The fact remains that plaintiff in his Complaint makes no mention of the KWPA, and no reference to any statutory claim for wages or any statutory damages, including any reference to the statutory penalty under the KWPA. The plaintiff makes no mention of the KWPA in the final draft of the Pretrial Order, and makes no mention of the KWPA's statutory penalty. Rather, the "Nature of the Case' section of the final draft Pretrial Order states: "This is a breach of employment contract case."
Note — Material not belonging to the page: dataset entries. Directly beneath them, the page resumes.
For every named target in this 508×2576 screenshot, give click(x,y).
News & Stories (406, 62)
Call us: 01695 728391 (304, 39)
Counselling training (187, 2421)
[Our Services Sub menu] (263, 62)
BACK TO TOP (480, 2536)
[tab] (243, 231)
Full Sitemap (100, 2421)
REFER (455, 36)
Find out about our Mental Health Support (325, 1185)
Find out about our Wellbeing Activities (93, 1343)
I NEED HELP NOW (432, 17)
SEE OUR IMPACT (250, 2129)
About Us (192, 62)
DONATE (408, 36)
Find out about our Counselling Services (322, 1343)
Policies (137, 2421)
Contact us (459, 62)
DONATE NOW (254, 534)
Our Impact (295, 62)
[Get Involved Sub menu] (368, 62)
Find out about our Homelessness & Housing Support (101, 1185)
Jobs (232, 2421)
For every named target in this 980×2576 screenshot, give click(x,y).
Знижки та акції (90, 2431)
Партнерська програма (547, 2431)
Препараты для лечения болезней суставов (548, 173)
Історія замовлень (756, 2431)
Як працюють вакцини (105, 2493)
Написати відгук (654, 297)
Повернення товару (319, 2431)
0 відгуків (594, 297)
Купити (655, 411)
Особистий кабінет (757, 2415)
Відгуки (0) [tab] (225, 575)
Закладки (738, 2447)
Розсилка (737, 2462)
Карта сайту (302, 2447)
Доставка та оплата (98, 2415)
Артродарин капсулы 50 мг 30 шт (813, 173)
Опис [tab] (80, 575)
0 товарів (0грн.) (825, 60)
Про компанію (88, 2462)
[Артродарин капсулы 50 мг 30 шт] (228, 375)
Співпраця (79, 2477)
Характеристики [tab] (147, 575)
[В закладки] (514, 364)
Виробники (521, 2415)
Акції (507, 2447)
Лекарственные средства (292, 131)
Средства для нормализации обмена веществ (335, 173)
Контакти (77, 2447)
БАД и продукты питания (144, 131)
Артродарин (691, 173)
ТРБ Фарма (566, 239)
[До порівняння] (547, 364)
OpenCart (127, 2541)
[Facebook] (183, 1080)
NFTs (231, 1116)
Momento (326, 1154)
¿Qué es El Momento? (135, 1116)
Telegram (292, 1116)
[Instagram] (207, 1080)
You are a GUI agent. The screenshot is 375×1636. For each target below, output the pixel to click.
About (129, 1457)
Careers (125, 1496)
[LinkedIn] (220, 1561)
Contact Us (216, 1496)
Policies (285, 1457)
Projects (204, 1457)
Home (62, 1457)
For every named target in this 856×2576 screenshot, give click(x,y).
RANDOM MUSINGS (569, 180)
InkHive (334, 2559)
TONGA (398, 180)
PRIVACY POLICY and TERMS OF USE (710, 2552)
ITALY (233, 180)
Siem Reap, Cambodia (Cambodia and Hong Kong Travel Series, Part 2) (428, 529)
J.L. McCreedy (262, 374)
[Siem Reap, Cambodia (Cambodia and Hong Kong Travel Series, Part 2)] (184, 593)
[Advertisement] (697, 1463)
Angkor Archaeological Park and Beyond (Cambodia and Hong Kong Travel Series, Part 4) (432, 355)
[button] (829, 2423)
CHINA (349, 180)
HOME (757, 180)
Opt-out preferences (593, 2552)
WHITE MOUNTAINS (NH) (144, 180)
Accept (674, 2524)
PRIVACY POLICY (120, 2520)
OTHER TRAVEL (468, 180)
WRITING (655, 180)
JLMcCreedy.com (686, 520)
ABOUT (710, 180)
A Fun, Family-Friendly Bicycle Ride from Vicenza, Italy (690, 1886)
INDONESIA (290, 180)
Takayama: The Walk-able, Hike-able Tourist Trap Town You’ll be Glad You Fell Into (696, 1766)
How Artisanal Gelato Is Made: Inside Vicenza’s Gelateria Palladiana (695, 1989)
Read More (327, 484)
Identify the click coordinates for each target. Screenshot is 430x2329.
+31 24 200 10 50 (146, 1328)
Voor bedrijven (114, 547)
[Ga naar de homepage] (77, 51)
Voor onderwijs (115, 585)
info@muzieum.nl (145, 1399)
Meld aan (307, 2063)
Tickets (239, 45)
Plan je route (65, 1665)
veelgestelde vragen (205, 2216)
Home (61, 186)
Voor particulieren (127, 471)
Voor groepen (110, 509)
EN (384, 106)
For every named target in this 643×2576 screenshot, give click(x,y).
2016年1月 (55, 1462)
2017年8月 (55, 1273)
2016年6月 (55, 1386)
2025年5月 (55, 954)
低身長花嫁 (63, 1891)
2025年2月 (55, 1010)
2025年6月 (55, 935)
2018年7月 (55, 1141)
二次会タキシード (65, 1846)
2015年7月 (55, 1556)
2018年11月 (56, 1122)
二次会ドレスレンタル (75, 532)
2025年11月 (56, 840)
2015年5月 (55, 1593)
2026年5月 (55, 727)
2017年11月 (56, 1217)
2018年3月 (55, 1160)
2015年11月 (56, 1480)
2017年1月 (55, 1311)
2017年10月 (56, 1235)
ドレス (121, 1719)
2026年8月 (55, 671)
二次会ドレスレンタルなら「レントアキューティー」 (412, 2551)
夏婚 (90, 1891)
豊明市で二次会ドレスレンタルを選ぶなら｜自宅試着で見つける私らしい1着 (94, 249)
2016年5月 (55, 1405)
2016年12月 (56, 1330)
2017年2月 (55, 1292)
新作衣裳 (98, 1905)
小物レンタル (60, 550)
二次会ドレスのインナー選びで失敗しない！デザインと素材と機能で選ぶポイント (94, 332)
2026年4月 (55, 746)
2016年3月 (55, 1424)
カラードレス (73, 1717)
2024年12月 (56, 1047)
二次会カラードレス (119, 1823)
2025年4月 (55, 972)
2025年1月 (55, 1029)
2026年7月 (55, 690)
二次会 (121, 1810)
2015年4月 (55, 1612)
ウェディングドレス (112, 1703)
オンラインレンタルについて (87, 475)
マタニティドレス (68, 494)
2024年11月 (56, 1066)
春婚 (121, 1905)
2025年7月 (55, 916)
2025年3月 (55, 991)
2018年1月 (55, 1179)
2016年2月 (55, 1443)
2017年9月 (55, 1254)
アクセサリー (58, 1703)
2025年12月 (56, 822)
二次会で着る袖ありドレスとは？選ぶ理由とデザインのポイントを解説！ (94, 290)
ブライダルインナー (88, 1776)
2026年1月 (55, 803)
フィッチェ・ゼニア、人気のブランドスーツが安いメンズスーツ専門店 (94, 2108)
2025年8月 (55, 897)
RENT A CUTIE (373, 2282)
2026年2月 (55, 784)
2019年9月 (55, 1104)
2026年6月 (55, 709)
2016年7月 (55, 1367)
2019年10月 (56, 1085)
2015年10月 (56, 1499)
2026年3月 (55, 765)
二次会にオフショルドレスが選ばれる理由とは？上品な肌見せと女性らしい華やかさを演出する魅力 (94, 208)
The plaintiff makes no attempt to controvert the factual assertion of the defendant's counsel, that plaintiff, through his counsel, never represented or made any reference of the KWPA in any discussions or written correspondence with counsel for Defendant during discovery or at any time during this litigation. Further, counsel for plaintiff affirmatively stated during the April 18 conference that plaintiff did not intend to pursue a KWPA claim. Counsel stressed that, while plaintiff was seeking "vacation wages, ... severance, [and] wages for the days that he was not paid even before the termination in October," all claims for relief were grounded on the contract: "[T]hose are all issues directly under the contract. We're only claiming the rights to those payments under the contact.... I didn't plead a wage and employment statute in this because we're not relying on the statutes for any of the remedies." (Tr., at 20) (emphasis added).
Further, this failure to explicitly raise the KWPA is not, as plaintiff now suggests (Dkt. 100, at 20), simply a matter of semantics. The KWPA carries a specific statutory remedy which arises in the event of willful violations. Discovery in the action has closed. By failing to given any meaningful notice of a KWPA claim, the defendant has been prejudiced by being denied the opportunity to conduct timely discovery on willfulness or other issues associated with the KWPA.
But even if the claim were properly before the court, the uncontroverted facts fail to establish a violation of the KWPA, which permits parties wide latitude in independently fixing their rights by contract. See Richardson v. St. Mary Hosp., 6 Kan. App. 238, 241-42, 627 P.2d 1143 (1981). The Agreement specifically provided that Dr. Totonelly was not entitled to compensation "except as expressly provided in this Agreement." (Agreement, ¶ 14). As noted earlier, the Employment Agreement was properly terminated effective November 14, 2008, pursuant to Paragraph 14(j). With the valid termination for breach under Paragraph 14(j), the prospective payment of additional notice pay and severance were excluded by the terms of the contract, and were not "earned" wages within the meaning of the KWPA.
IT IS ACCORDINGLY ORDERED this 27th day of February, 2012, that the plaintiff's Motion for Summary Judgment (Dkt. 83) is denied; the defendant's Motion for Summary Judgment (Dkt. 81) is granted, all as provided herein.